Every month, the conservation coordinators at the UC Berkeley Housing and Dining Sustainability Advocates collate average electricity consumption metrics for over 30 campus dorms (representing 5000+ campus residents) from an interactive website maintained by the Residential & Student Services Program (https://engagementdashboard.com/universityofcaliforniaberkeley/rssp/building-performance).
The process is inefficient and only provides 12 data points to conduct annual analyses. We are re-launching the Cool Campus Challenge in spring 2023 to incentivize campus residents to reduce their water and energy footprints. By storing daily energy consumption values, we will be able see if the initiative reduced consumption by statistically significant margins.
I used bs4 and selenium to scrape the dynamic website and extracted only the dorm name and actual energy consumption values. The data will be collated in a file called merged.csv on your local device. Although there are a few bugs in the code that I need to fix (and optimize efficiency), my long-term goal with this project is to connect the data to a graphical-user interface that enables any campus resident to plot their building's energy consumption during a chosen interval. I spearheaded this project in an attempt to hone my technical skills whilst improvind the efficiency of data collection in the long run.
Please follow the procedures on this website (https://chromedriver.chromium.org/downloads) to download a compatible version of chromedriver.

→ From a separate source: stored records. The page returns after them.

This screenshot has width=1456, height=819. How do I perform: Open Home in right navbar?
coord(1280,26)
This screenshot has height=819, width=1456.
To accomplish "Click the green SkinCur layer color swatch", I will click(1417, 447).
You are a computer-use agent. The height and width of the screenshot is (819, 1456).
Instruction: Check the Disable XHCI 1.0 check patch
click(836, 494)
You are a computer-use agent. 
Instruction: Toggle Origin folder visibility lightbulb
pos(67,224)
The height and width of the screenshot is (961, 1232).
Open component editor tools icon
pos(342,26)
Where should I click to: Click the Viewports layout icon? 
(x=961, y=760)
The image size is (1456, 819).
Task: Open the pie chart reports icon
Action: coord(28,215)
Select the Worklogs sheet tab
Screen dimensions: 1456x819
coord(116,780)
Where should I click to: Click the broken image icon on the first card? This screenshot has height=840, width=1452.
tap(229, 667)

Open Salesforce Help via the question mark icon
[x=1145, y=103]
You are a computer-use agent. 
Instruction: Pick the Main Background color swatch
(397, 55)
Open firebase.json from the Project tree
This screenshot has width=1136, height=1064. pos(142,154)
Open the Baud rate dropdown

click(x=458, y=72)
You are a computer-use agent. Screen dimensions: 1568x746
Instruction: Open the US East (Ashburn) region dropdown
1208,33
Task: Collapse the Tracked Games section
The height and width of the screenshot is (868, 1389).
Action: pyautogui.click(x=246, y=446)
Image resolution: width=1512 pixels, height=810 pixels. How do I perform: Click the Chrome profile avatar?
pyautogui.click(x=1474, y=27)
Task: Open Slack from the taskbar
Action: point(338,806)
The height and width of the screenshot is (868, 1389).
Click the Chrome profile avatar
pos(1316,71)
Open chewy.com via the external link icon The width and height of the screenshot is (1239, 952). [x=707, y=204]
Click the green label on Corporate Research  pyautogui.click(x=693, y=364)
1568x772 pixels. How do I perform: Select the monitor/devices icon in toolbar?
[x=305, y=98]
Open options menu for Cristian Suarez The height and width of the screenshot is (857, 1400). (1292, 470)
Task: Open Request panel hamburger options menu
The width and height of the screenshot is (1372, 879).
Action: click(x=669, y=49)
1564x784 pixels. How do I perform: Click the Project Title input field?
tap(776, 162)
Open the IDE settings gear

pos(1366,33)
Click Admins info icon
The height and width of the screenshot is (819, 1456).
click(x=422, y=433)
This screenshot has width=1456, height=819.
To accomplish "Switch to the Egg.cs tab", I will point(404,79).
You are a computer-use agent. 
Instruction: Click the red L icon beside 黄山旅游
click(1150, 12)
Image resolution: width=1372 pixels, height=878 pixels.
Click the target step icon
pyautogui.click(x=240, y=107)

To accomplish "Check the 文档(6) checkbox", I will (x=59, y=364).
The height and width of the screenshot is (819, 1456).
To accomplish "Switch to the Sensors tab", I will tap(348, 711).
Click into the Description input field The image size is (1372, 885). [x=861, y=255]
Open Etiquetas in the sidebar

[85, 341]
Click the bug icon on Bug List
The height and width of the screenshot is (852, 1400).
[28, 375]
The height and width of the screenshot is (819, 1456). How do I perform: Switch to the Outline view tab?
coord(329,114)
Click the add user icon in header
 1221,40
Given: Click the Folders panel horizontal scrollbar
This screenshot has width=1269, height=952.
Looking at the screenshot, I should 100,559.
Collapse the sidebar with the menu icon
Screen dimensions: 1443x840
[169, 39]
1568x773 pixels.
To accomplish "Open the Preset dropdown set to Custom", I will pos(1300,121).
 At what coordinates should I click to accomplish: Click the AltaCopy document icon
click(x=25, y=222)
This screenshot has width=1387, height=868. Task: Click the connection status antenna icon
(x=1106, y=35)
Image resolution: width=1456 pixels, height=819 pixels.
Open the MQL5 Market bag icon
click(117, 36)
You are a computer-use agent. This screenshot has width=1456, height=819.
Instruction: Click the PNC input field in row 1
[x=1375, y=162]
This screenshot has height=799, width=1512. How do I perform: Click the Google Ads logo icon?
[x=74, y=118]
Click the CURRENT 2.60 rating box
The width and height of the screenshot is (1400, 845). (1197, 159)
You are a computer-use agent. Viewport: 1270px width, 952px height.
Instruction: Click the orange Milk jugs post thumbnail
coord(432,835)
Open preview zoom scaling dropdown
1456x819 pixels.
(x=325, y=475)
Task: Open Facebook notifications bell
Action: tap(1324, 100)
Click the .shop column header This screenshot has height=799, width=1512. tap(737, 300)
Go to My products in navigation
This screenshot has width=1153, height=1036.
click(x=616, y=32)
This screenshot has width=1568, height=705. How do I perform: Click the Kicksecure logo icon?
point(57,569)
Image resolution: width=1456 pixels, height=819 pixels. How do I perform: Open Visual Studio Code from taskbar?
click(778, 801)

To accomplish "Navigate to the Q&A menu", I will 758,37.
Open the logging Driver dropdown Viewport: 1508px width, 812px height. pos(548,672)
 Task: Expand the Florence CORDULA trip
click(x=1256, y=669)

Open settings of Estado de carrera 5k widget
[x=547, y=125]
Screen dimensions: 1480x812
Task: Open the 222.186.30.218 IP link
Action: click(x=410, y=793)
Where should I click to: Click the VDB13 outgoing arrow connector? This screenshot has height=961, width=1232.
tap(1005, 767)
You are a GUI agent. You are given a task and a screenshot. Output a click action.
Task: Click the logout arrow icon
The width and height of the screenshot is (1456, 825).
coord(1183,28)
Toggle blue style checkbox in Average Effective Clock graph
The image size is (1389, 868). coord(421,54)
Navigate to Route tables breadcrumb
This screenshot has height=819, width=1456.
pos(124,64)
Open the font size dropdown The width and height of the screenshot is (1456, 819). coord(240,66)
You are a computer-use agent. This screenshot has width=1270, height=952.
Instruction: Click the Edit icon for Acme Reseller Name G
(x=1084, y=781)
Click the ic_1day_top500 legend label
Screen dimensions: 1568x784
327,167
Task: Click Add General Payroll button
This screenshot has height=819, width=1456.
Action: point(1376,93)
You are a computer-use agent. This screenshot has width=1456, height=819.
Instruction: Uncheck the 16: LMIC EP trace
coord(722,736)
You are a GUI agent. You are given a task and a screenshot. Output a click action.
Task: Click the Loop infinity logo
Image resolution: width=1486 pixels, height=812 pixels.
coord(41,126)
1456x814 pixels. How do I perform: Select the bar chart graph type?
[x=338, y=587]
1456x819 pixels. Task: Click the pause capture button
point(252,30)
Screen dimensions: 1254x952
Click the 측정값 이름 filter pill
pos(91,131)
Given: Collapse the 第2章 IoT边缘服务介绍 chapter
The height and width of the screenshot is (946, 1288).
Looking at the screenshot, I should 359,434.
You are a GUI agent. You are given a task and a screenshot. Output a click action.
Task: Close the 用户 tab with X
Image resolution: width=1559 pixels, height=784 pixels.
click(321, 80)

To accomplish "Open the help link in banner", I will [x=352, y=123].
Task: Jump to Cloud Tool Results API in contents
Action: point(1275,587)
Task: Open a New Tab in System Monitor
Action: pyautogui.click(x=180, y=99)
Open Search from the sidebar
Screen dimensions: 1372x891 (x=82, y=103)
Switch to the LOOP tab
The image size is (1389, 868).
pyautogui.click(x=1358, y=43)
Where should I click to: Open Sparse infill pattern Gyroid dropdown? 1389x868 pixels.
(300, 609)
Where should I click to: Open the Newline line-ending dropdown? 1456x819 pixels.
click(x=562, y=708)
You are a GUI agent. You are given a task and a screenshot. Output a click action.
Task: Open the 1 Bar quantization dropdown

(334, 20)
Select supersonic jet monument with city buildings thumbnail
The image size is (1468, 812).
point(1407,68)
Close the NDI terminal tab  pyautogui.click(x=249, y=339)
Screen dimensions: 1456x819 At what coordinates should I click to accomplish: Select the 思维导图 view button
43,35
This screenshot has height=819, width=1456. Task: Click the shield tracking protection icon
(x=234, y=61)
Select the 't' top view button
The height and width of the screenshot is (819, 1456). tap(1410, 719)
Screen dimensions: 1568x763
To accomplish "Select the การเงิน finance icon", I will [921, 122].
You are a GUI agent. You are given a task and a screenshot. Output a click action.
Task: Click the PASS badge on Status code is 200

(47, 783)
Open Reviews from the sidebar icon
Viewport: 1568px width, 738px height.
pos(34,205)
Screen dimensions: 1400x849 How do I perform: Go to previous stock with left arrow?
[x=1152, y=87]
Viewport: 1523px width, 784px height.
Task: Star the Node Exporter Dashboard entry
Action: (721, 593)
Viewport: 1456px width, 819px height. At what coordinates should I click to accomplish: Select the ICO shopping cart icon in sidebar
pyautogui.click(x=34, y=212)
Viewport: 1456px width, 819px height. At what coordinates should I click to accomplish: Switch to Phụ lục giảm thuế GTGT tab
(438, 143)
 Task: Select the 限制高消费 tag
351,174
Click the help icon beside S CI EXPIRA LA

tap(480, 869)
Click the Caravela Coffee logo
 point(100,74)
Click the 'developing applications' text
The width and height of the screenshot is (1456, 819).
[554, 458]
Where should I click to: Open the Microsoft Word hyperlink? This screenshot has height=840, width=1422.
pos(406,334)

The following lines of code must be amended if you decide to run my script on your device:
- Replace the input for read_csv with the path on your device
I would not have been able to implement this scraper and the associated statistical analysis had it not been for the following sources:
https://www.youtube.com/watch?v=RvCBzhhydNk&ab_channel=Pythonology
https://realpython.com/beautiful-soup-web-scraper-python/
https://realpython.com/linear-regression-in-python/#simple-linear-regression
I have adapted the code from these resources primarily and will continue to update this file as I make progress on the project.